Niemals

Niemals

"Geh weg von ihm, Mädchen. Du änderst es nicht mehr. Geh weg von ihm." Eisig schnitt die Stimme des Offiziers durch die trostlose Einsamkeit des Morgens, dessen fahles Licht mit jedem neuen Glanz nur mehr der Schrecknisse der Nacht entdeckte. Die Straße lag in Grabesstille, nichts regte sich, und nirgends war ein lebendiger Laut als nur der Wind, der klagend durch die hohlen Fenster der zerschossenen Häuser strich. Krähenvögel, die letzten überlebenden der Nacht, kreisten abwartend über den verbrannten Dächern, und Rauch stieg auf zum Himmel an zu vielen Orten.

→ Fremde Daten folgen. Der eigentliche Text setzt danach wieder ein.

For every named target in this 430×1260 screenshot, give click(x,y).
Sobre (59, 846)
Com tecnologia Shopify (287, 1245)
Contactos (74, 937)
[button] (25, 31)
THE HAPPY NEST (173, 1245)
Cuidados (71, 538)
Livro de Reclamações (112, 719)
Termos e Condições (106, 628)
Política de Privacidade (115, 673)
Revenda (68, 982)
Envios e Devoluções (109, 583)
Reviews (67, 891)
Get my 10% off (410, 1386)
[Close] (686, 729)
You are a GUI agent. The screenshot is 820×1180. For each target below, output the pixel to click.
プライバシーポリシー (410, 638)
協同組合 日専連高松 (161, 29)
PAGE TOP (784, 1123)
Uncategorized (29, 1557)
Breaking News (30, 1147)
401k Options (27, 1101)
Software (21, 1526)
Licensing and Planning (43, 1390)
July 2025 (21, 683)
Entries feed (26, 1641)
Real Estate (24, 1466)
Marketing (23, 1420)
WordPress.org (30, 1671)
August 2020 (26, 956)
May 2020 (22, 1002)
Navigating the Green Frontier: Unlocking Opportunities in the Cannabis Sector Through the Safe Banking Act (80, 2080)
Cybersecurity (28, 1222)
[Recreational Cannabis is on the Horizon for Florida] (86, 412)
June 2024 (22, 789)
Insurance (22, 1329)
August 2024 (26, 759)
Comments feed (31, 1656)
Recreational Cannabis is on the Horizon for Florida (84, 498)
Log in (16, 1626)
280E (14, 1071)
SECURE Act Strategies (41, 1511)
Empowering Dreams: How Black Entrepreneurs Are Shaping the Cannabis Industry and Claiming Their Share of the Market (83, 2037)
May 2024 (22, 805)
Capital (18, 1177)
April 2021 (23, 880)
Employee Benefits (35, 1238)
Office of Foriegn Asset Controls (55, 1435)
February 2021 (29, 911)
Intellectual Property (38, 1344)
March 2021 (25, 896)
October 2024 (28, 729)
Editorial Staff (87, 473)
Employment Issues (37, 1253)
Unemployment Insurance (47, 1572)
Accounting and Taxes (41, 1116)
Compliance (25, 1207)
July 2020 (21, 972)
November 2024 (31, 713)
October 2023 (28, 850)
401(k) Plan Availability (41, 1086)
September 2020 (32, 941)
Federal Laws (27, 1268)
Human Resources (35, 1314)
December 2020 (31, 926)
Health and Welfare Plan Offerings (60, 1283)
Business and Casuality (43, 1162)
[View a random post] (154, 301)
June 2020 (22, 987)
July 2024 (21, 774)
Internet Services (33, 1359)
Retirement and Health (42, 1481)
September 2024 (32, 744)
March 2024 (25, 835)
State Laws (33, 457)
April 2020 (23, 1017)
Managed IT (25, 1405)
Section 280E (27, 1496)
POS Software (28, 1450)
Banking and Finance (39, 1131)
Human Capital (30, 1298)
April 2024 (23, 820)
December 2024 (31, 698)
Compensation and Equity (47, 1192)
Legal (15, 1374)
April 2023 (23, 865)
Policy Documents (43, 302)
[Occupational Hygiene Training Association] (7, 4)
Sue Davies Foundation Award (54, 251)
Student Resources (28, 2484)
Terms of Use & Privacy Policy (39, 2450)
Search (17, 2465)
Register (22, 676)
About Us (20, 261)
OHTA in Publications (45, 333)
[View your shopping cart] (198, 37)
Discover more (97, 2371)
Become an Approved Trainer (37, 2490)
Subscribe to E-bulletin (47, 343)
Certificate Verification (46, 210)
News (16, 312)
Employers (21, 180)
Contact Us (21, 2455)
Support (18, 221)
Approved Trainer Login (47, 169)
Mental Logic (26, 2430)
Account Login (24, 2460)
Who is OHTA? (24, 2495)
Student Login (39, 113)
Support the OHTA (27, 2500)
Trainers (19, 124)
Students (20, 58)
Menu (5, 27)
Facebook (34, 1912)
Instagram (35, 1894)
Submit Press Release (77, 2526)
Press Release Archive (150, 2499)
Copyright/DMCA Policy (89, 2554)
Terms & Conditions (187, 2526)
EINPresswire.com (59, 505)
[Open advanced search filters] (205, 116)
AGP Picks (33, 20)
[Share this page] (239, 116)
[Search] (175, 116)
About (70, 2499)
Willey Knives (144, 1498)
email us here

"Niemals!" sagte das Mädchen und schlang ihre Arme enger um den Hals des Liebsten. Sie zitterte kaum, doch ihre Stimme bebte vor Angst, und über die Orden seiner Brust flossen ihre Tränen. An ihrem Haar, an ihrem Kleide zerrte der Wind, wie fordernd wirbelten Staub und Asche um ihre Füße fort. Sie rührte sich nicht. "Geh fort, Mädchen. Zu was soll es nutzen? Du rettest ihn doch nicht. Lauf heim nach der Mutter, und bete mit ihr für bessere Tage." Der Offizier stand lässig auf das Gewehr gestützt in der Mitte der Straße und betrachtete mit schonendem Gleichmut die zerrissenen Fassaden der Häuser. Einige Schritte von ihm entfernt zwei Soldaten, die Gewehre lose im Anschlag, wartend und, seine Ruhe teilend, nach ihm schauend. Und vor den dreien, an Todes finstrer Schwelle stehend, aufrecht wohl, doch aller Hoffnung beraubt, der Verurteilte. In zitternden Schüben durchkrochen Angst und Entsetzen seinen Körper, die großen Hände krampften sich tief in den Saum der Uniformhose. Der Mund formte tonlos Worte der Angst, wie keine Sprache sie kennt, und das Gesicht zerfloß in schlimmen Tränen, wie das eines Kindes, welches am Rande der Nacht von schrecklicher Furcht erfaßt nach dem Leib der Mutter fleht. "Nun geh schon. Ich mein´ es gut. Erschießen tut weh. Lauf weg! Noch darfst du."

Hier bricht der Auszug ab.